Birds - Dustin Michael
Today, I watched a small bird fly over the open field where I sat on a park bench. I then watched a hawk rise from the upper branches of the tree on the edge of the field, fly up behind the small bird, and pluck it right out of the air.
Some of the birds in our neighborhood hang around in our yard enough to have earned names and backstories—the bluebird, the mockingbird, the pair of cardinals. I thought about how my family might have known the small bird, now dying in the talons of a vanishing hawk. The attack had happened kind of high up, and I hadn’t seen what kind of bird it was. Also, it had happened fast, at the speed of sudden and unexpected death—the speed of blood clot, of stroke, of brain aneurysm. Of highway crash. Of theater gunman. Faster than reaction and dread.
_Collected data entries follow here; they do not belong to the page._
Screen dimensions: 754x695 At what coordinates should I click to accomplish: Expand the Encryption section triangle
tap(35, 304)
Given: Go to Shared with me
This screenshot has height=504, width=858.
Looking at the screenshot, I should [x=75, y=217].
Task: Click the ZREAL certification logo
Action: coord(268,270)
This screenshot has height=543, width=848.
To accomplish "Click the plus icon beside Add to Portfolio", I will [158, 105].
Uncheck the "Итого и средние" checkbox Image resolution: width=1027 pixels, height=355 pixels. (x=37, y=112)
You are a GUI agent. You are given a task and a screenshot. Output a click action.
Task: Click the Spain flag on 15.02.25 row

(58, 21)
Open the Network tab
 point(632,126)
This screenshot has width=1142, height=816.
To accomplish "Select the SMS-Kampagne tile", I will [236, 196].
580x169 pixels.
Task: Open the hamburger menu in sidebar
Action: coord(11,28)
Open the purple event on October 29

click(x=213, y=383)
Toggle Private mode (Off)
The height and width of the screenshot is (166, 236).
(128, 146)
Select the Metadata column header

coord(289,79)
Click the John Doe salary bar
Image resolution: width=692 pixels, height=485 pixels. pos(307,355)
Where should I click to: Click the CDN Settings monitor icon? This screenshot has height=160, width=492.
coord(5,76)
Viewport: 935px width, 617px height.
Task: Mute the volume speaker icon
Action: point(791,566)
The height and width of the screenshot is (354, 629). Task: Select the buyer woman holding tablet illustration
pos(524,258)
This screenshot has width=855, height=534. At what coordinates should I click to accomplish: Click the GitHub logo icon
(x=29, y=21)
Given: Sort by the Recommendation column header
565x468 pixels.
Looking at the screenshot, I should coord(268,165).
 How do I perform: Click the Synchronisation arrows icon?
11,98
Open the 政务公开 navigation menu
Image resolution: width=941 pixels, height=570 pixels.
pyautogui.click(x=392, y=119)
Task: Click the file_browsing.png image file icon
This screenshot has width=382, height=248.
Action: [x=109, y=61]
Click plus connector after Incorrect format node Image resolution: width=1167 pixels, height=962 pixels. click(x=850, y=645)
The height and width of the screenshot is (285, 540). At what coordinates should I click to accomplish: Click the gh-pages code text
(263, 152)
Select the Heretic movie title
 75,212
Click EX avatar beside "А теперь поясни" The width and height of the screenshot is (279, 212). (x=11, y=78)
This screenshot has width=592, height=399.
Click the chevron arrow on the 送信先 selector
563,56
The incalculable unfairness of deadly speed. Twice as fast as hope and fifty times as large. Big hawk against little bird.
Sometimes I forget the end comes this way, in a sudden, unseen rush from behind. Had the smaller bird, in boredom, once prepared some clever last cheeps? It wasn’t even given an opportunity to use them. There was no resigned soliloquy of chirps to say, “So, Death, here you are. Long have I read the markings of your beak in the bones of my friends and felt the coolness of your shadow in my blood, and now, at last, I see your face.” There wasn’t a shriek or even a flutter. There was no sound at all.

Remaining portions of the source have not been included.